Kate Gibbs's life, at 78kg, is everything her surgeon promised her it would be.
She can keep up with her six-year-old daughter Misty at a playground. She can walk up a set of stairs without heaving to fill her lungs, and she can sit comfortably in movie and aeroplane seats.
But there are many, many unexpected side effects of losing 50kg that Kate didn't expect – some amazing, some alarming.
Like how she went for a job interview and the interviewer complained to Kate how "morbidly obese" the previous candidate had been.
And how she now gets stared at by both women and men.

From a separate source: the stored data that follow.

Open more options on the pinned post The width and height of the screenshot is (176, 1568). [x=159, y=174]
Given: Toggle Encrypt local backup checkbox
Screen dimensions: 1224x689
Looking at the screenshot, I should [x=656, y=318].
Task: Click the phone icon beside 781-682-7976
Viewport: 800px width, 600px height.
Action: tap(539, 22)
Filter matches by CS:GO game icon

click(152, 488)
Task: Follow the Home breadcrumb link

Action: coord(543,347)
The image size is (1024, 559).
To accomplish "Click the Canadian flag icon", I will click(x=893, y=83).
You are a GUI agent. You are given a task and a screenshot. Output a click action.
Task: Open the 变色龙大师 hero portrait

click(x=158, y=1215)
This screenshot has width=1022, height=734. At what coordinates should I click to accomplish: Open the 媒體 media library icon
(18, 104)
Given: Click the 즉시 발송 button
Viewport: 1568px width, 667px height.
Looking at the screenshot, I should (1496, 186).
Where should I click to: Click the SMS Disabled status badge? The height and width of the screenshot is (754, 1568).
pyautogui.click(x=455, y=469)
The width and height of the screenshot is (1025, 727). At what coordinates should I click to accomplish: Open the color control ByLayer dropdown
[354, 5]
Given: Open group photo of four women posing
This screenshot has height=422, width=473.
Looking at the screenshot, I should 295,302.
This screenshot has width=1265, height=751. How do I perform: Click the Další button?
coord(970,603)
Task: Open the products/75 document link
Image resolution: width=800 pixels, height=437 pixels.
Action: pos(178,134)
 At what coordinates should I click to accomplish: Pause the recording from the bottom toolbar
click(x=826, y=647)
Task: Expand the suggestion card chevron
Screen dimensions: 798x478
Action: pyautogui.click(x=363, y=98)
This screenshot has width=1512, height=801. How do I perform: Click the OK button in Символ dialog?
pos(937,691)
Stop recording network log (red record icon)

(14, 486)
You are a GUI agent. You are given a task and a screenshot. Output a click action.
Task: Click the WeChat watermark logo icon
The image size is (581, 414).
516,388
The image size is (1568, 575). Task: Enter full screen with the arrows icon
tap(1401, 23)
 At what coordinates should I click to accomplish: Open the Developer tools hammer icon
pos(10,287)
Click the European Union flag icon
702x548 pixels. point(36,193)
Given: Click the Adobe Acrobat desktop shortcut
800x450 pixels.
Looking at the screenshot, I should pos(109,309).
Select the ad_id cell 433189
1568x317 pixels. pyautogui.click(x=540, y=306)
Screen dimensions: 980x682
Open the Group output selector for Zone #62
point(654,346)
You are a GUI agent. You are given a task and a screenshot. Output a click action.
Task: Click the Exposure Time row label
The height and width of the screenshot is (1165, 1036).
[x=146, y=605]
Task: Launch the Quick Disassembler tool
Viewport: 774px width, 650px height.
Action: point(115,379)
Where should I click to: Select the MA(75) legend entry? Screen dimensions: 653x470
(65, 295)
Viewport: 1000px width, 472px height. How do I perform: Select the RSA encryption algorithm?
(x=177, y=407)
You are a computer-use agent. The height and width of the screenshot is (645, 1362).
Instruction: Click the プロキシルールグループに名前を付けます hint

She no longer has to spend the line-up for a rollercoaster ride on the Gold Coast stressing about whether the safety bar is going to extend down over her large breasts, or she'll be forced off the ride in front of a crowd.
But one of the biggest – and most pleasant surprises – has been good news not just for 37-year-old Kate, but also for her partner Jeremy. Kate never realised, but at 128kg, her stomach was always in the way during sex.
"Our sex life used to be okay, but it's a hell of a lot better now," Kate says.
"A lot of it is about just having more energy."
Early last year, after more than a decade of dieting, exercising, Michelle Bridges-ing and Jenny Craig-ing, Kate made the extreme decision to undergo bariatric surgery – weight loss surgery for the obese. She'd never been an overweight child or teen but put on 26kg rapidly in 2016 when she quit smoking.
Kate, an aged care case manager, had 85 per cent of her stomach removed during a vertical sleeve gastrectomy, known colloquially as a "gastric sleeve".
The $9000 surgery was performed by Canberra bariatric surgeon Dr Charles Mosse, one of the early adopters of gastric sleeve surgery in Australia after witnessing its success with obese patients overseas. Between 2010 to 2018, gastric sleeves were the fastest growing bariatric surgery procedure in the US.
The objective of a gastric sleeve operation is to significantly reduce the capacity of the stomach, and therefore the level of ghrelin, or "hunger hormone" being produced. During the five-hour operation, the bulk of the stomach is removed, leaving a long thin passage "or sleeve" for food to be processed in.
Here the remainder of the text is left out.